» **SELECTED EXCERPT**
/---
The much-awaited trial of the man accused of murdering former prime minister Shinzo Abe starts on Tuesday.
Lawyers for Tetsuya Yamagami (44) will not contest his guilt, but are expected to argue for clemency based on his tragic past.
Abe was killed with a home-made gun in Nara city in July 2022. He was the first Japanese prime minister assassinated since 1936.
Many initially suspected the assassin had been driven by ideology, but it now seems clear that he bore a grudge.
Yamagami was born the son of a construction boss in 1980 into a prosperous family that subsequently fell apart. His father took his own life when Tetsuya was four. His five-year-old brother developed cancer and lost an eye.
Overwhelmed by these tragedies, Yamagami’s mother joined the Unification Church. Now known as the Family Federation for World Peace and Unification, or the Moonies, the church became noted in Japan for preying on misfortune.
Family members say Yamagami’s mother sold the family home and donated the proceeds, along with her husband’s life insurance, to the church. She disappeared for long stretches to South Korea, the home of the Moonies, leaving her newly impoverished children to fend for themselves.
\---
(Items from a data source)
/---
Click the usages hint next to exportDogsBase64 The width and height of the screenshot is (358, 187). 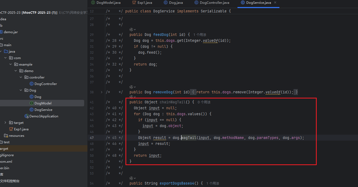coord(213,183)
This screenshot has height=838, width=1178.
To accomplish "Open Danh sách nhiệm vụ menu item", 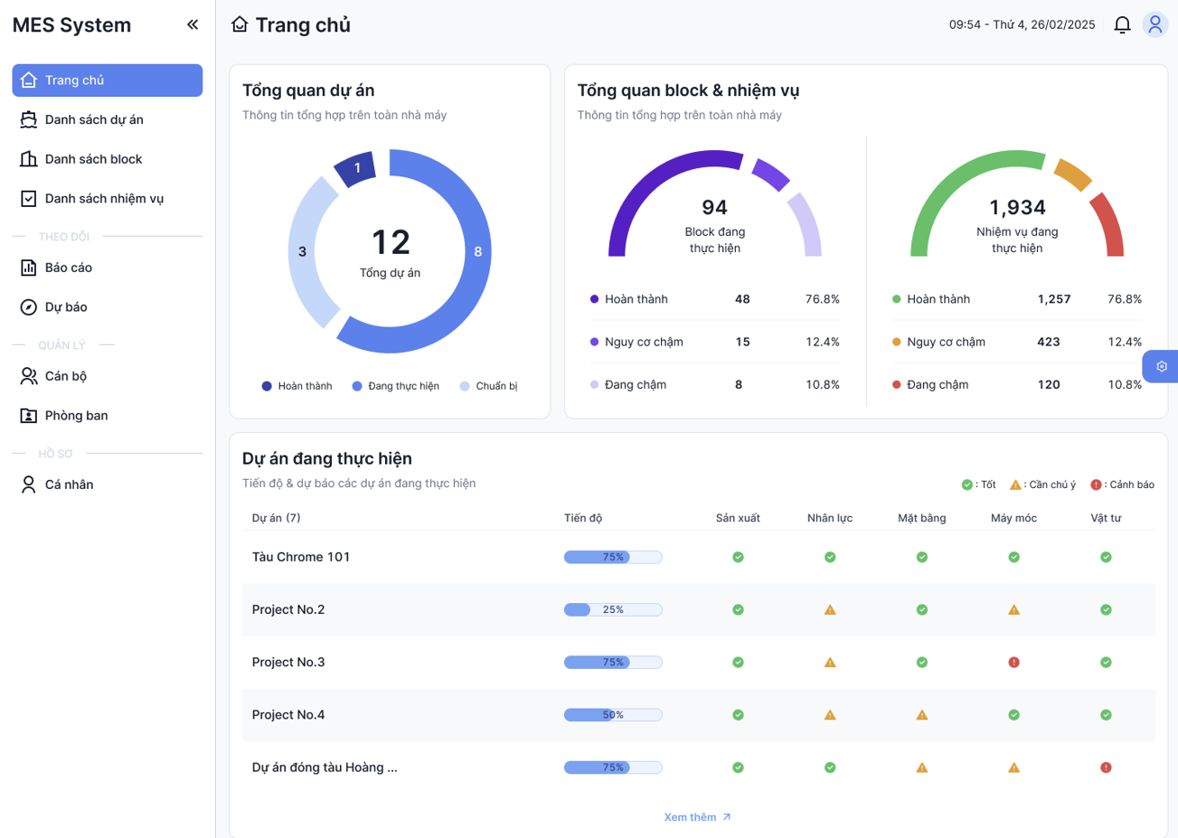I will tap(104, 198).
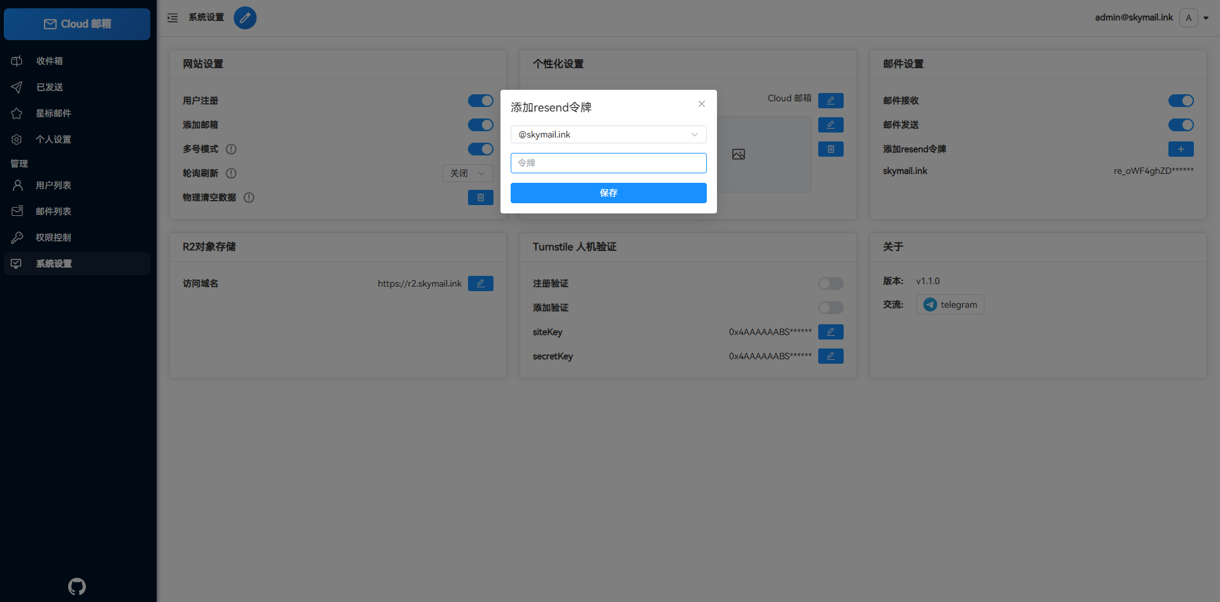Open the telegram link

click(950, 305)
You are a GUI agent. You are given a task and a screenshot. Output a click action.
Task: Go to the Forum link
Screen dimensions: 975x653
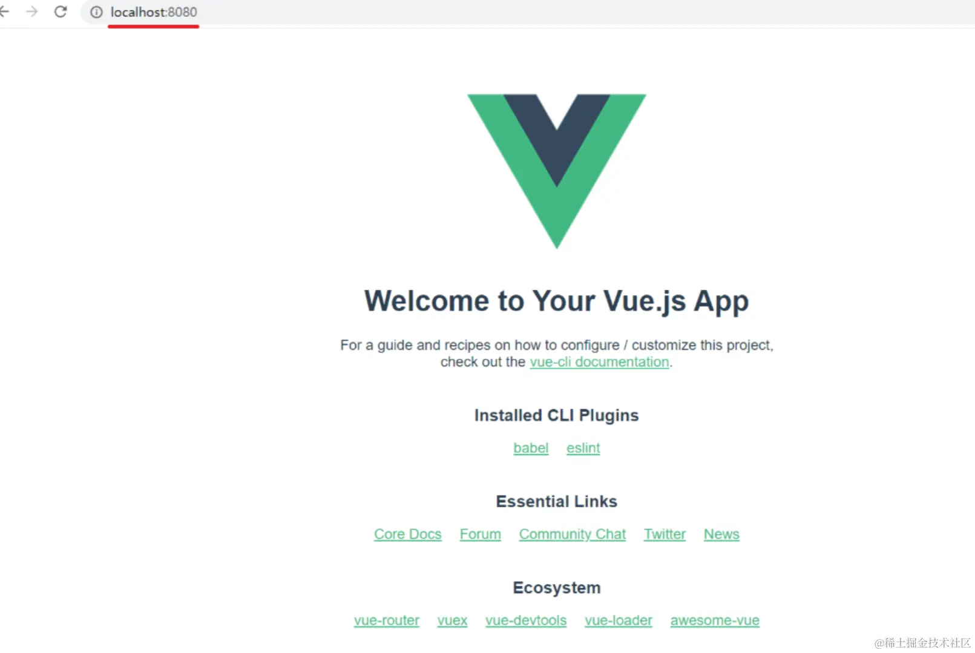[480, 534]
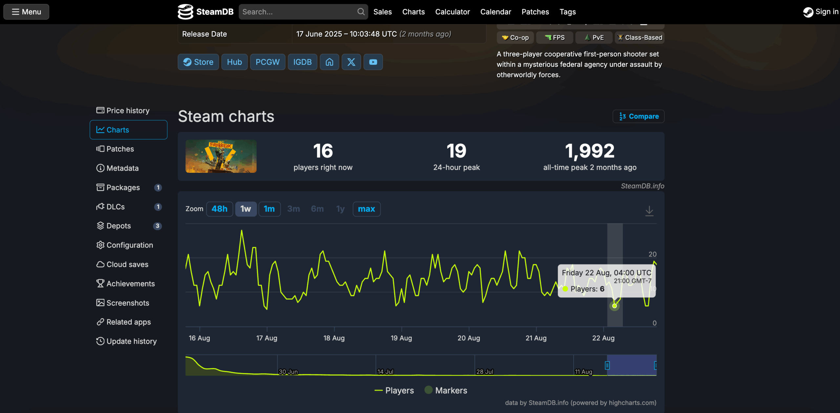Click the search magnifier icon

click(x=361, y=12)
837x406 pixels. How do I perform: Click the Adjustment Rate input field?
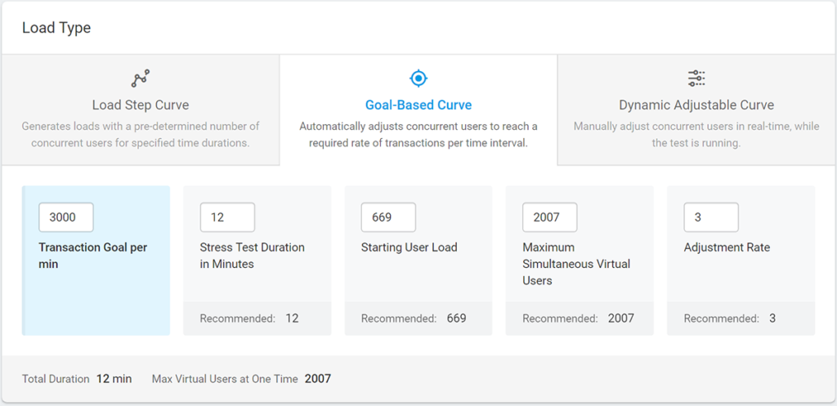pos(710,217)
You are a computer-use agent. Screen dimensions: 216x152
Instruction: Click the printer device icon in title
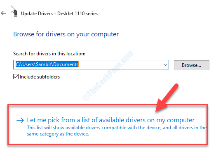point(16,14)
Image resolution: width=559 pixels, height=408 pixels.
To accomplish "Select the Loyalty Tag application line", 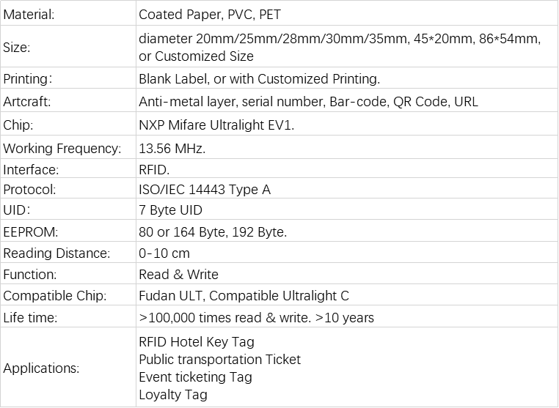I will coord(173,395).
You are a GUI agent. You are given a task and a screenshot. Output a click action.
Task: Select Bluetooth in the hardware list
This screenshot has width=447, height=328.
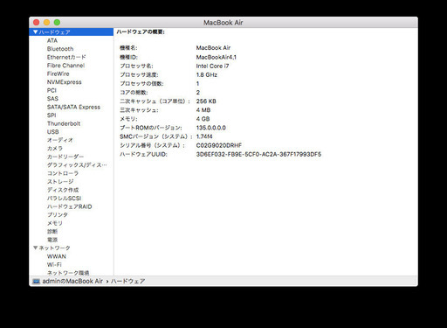pos(60,49)
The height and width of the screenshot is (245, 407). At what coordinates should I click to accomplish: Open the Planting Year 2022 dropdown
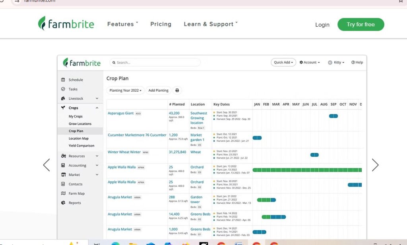(x=125, y=91)
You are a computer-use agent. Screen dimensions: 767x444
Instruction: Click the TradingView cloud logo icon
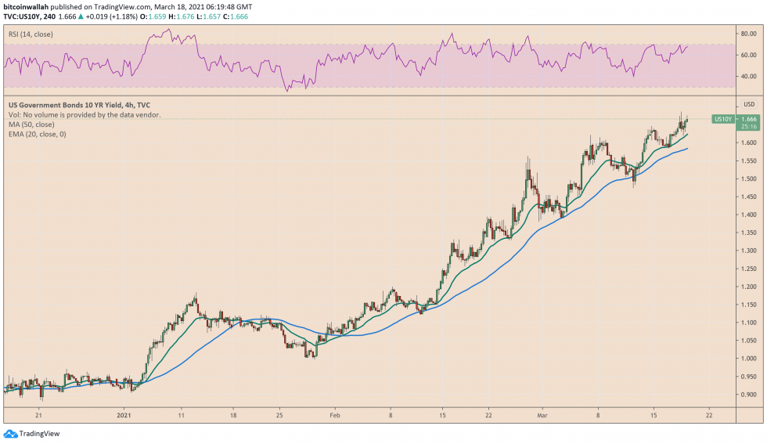(x=10, y=434)
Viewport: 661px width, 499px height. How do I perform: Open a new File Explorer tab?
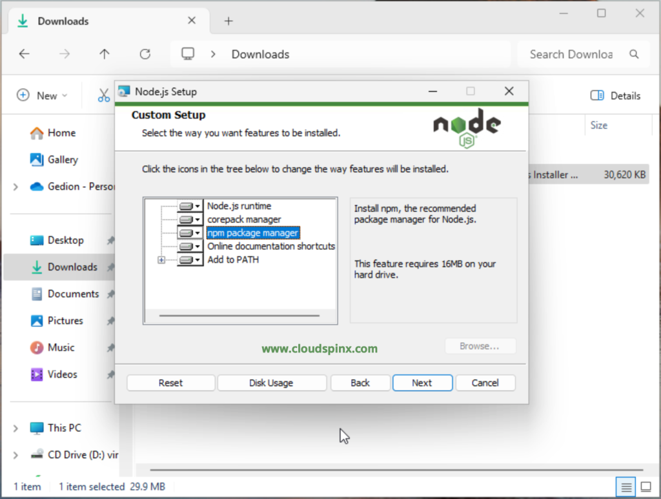point(228,21)
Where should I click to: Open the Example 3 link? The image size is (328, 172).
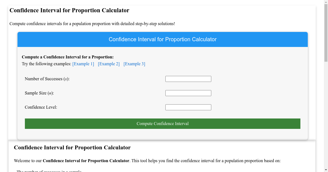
\---
» **TASKS AND EXERCISES**
(1) In the article on the Abe murder trial, shorten the paragraph that begins "Family members say Yamagami's mother" and keep its main facts.
(2) Go on with the article on the Abe murder trial from where it stops.
The items have nothing to do with these tasks.

» **REPLIES**
(1) Family members say Yamagami's mother sold the family home and gave the money, plus her husband's life insurance, to the church. She often went to South Korea for long periods, leaving her now-poor children to look after themselves.

(2)
Embittered, Yamagami drifted in life. In 2005, he tried to take his life. Ten years later, his brother took his own life. On his Twitter account to a handful of followers in 2019 he wrote: “I will never forgive the church, nor the Japanese people who side with it.”
In the same year, Yamagami took a knife to kill Hak Ja Han, the ageing matriarch of the church, during one of her visits to Japan, but could not get close enough.
Instead, he later told police, he set out to unveil the church’s links with the ruling Liberal Democratic Party (LDP) by killing Abe, its president.
In this much, Yamaguchi has succeeded. Abe’s murder, in a country where guns are so rare the killer had to make his own, exposed an odd 60-year marriage of convenience between his party and the Moonies, dating back to Abe’s grandfather, Nobusuke Kishi.
Kishi, Japan’s prime minister from 1957 to 1960, and Rev Sun Myung Moon, the self-professed messiah who founded the quasi-Christian church in 1954, shared a hatred of communism.
As one of the founders of the LDP, which was sponsored by the CIA, Kishi helped clear the church’s path in Japan, easing its way into elite politics.
Cold-war politicians in Japan and the United States saw the church as a way to promote anti-communist views and win votes.
The church financed a global network of right-wing causes and conservative ties from “spiritual sales” in Japan, often by exploiting guilt for Japan’s occupation of the Korean Peninsula between 1910 and 1945.
In 2013, Abe was photographed meeting the head of the Unification Church, Eiji Tokuno, and other religious leaders and conservative figures at the LDP headquarters in Tokyo.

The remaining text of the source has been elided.